:: TASK PROMPT ::
Please return every record below exactly as it stands.

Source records
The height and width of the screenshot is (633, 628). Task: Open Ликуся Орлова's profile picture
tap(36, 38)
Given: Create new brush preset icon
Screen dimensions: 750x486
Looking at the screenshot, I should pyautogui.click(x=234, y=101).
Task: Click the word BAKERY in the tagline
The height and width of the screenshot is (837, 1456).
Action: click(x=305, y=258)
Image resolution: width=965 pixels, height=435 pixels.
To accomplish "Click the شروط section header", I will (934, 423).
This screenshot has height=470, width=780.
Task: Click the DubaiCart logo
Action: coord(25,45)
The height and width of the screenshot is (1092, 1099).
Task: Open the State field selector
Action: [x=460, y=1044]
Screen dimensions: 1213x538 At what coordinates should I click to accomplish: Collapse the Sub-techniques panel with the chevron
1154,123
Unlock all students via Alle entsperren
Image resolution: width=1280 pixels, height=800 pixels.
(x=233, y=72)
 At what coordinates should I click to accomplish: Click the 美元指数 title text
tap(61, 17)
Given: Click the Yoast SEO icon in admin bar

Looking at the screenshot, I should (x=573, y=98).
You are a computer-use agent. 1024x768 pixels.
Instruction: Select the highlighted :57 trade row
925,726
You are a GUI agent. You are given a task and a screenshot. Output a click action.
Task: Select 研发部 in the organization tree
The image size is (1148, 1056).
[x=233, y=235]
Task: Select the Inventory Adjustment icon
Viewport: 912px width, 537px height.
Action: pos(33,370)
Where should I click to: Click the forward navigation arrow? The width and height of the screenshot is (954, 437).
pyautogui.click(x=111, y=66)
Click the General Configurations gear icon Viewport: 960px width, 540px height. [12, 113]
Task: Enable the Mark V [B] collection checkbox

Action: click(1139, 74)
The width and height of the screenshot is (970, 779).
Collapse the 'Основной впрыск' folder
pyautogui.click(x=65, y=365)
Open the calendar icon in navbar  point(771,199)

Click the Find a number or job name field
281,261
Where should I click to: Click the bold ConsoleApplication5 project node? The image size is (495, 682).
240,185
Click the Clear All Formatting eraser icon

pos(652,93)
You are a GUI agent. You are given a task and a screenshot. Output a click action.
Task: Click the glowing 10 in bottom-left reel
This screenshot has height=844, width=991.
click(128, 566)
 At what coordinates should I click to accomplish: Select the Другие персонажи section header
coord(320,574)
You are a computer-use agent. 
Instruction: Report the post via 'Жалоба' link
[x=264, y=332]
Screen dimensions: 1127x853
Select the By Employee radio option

:: SOLUTION TO THIS EXERCISE ::
The height and width of the screenshot is (633, 628). Task: Open Ликуся Орлова's profile picture
tap(36, 38)
Given: Create new brush preset icon
Screen dimensions: 750x486
Looking at the screenshot, I should pyautogui.click(x=234, y=101).
Task: Click the word BAKERY in the tagline
The height and width of the screenshot is (837, 1456).
Action: click(x=305, y=258)
Image resolution: width=965 pixels, height=435 pixels.
To accomplish "Click the شروط section header", I will (934, 423).
This screenshot has height=470, width=780.
Task: Click the DubaiCart logo
Action: coord(25,45)
The height and width of the screenshot is (1092, 1099).
Task: Open the State field selector
Action: [x=460, y=1044]
Screen dimensions: 1213x538 At what coordinates should I click to accomplish: Collapse the Sub-techniques panel with the chevron
1154,123
Unlock all students via Alle entsperren
Image resolution: width=1280 pixels, height=800 pixels.
(x=233, y=72)
 At what coordinates should I click to accomplish: Click the 美元指数 title text
tap(61, 17)
Given: Click the Yoast SEO icon in admin bar

Looking at the screenshot, I should (x=573, y=98).
You are a computer-use agent. 1024x768 pixels.
Instruction: Select the highlighted :57 trade row
925,726
You are a GUI agent. You are given a task and a screenshot. Output a click action.
Task: Select 研发部 in the organization tree
The image size is (1148, 1056).
[x=233, y=235]
Task: Select the Inventory Adjustment icon
Viewport: 912px width, 537px height.
Action: pos(33,370)
Where should I click to: Click the forward navigation arrow? The width and height of the screenshot is (954, 437).
pyautogui.click(x=111, y=66)
Click the General Configurations gear icon Viewport: 960px width, 540px height. [12, 113]
Task: Enable the Mark V [B] collection checkbox

Action: click(1139, 74)
The width and height of the screenshot is (970, 779).
Collapse the 'Основной впрыск' folder
pyautogui.click(x=65, y=365)
Open the calendar icon in navbar  point(771,199)

Click the Find a number or job name field
281,261
Where should I click to: Click the bold ConsoleApplication5 project node? The image size is (495, 682).
240,185
Click the Clear All Formatting eraser icon

pos(652,93)
You are a GUI agent. You are given a task and a screenshot. Output a click action.
Task: Click the glowing 10 in bottom-left reel
This screenshot has height=844, width=991.
click(128, 566)
 At what coordinates should I click to accomplish: Select the Другие персонажи section header
coord(320,574)
You are a computer-use agent. 
Instruction: Report the post via 'Жалоба' link
[x=264, y=332]
Screen dimensions: 1127x853
Select the By Employee radio option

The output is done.